- **RECORDS SHOWN**
* start *

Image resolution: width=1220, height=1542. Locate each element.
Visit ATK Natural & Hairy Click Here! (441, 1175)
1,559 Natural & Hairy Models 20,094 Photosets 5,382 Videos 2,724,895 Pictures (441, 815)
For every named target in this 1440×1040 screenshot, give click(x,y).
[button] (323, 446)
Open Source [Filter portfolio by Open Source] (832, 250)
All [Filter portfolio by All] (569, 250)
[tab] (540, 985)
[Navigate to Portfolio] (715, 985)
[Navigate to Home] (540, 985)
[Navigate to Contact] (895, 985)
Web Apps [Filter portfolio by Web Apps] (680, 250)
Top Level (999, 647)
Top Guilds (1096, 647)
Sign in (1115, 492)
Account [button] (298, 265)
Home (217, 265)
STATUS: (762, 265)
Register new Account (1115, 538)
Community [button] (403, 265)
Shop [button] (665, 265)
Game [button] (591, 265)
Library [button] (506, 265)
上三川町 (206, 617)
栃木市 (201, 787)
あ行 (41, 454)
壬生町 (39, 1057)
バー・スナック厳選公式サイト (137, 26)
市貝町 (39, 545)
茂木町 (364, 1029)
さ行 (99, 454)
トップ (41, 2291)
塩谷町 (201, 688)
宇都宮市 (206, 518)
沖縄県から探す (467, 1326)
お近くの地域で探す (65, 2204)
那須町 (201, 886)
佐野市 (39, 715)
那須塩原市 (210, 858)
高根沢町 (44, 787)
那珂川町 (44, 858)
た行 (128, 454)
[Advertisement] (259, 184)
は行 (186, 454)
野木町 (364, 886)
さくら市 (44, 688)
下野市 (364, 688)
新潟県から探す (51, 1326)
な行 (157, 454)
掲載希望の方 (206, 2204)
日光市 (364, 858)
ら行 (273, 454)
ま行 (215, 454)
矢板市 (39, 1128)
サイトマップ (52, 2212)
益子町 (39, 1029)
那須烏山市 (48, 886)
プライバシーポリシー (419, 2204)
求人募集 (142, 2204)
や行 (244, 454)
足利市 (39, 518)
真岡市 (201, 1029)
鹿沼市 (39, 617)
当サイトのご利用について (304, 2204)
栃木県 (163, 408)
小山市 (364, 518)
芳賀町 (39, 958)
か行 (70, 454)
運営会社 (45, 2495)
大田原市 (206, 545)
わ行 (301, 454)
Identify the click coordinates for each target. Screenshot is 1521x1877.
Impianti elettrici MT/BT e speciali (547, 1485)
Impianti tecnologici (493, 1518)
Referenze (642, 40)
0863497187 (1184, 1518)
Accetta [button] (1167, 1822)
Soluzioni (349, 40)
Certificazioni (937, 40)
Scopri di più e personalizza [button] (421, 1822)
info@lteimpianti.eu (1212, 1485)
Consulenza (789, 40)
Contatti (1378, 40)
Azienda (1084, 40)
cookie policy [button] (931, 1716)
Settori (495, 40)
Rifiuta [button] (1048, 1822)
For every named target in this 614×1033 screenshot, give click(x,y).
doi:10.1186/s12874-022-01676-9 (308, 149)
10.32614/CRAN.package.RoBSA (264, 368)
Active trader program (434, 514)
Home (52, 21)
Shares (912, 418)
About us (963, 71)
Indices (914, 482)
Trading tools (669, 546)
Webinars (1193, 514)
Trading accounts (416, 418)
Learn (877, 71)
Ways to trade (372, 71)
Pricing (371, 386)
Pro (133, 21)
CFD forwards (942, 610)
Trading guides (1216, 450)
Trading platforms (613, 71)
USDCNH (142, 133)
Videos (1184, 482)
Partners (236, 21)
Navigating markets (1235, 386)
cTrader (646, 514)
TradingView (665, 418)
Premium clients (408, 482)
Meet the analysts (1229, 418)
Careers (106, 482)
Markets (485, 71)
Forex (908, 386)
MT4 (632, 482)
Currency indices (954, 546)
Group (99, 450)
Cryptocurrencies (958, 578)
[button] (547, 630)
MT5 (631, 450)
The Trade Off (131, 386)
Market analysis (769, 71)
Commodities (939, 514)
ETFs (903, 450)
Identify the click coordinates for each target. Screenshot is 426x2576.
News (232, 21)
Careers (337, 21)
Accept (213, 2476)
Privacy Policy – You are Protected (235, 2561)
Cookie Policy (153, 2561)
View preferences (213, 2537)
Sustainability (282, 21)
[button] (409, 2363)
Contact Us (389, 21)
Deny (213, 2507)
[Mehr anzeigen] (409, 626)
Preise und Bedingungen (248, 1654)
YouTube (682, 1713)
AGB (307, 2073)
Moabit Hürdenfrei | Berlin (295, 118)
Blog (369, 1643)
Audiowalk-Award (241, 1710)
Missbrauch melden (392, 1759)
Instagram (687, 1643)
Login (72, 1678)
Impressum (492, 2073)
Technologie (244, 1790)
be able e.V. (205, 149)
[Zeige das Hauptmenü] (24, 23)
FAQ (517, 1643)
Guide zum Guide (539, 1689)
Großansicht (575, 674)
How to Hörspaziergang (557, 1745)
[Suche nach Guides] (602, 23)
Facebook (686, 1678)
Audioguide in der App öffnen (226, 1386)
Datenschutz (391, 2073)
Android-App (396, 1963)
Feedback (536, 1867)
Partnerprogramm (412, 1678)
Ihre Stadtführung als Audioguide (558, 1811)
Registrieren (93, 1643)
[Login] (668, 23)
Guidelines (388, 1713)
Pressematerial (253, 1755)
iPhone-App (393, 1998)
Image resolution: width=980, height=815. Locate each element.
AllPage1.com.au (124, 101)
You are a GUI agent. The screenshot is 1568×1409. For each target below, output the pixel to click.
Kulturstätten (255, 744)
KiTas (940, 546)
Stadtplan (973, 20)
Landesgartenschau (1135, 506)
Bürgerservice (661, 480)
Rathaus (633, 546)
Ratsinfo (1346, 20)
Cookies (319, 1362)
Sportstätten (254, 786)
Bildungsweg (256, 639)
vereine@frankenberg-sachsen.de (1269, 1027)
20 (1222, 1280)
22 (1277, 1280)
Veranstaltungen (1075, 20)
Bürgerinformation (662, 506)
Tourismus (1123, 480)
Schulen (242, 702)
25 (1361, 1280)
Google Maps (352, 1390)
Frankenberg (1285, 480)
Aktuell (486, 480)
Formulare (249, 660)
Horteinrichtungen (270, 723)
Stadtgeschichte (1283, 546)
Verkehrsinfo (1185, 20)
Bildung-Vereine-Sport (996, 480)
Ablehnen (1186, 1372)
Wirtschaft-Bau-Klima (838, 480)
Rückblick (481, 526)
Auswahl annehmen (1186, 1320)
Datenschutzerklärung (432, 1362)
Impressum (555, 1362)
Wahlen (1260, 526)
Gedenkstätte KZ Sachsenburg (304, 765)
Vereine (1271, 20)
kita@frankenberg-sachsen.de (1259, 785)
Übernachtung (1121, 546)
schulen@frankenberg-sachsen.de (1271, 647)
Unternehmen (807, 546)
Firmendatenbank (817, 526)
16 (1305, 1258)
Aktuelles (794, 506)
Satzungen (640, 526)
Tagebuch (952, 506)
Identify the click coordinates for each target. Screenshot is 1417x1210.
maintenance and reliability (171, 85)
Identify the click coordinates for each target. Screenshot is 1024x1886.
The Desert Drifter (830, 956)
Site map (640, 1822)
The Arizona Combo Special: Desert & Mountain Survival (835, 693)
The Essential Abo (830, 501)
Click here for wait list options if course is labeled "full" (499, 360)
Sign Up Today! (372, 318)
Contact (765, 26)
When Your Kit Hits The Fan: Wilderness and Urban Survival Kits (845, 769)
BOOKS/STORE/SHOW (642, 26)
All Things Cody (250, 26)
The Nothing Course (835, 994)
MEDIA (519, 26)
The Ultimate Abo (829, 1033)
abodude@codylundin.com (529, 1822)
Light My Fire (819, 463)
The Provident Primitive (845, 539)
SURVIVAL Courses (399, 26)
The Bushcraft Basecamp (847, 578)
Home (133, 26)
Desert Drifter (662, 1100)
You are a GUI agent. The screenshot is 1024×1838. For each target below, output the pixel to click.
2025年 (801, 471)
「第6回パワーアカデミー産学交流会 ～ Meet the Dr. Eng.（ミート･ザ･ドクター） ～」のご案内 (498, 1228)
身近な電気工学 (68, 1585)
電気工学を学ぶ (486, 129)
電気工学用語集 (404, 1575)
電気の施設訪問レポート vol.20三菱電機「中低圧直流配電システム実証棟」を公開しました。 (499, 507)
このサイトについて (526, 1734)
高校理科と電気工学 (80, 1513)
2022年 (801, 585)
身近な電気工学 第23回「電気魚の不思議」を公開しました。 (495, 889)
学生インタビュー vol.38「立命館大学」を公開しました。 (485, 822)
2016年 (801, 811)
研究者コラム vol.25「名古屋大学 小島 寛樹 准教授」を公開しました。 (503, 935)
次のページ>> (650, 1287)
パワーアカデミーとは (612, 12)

* end *

- **TO DO**
Quote the lines above exactly, starting with the line that contains "Feedback (536, 1867)" and ending with the line that contains "iPhone-App (393, 1998)", with both of those lines included.

- **SOLUTION TO THE EXERCISE**
Feedback (536, 1867)
Partnerprogramm (412, 1678)
Ihre Stadtführung als Audioguide (558, 1811)
Registrieren (93, 1643)
[Login] (668, 23)
Guidelines (388, 1713)
Pressematerial (253, 1755)
iPhone-App (393, 1998)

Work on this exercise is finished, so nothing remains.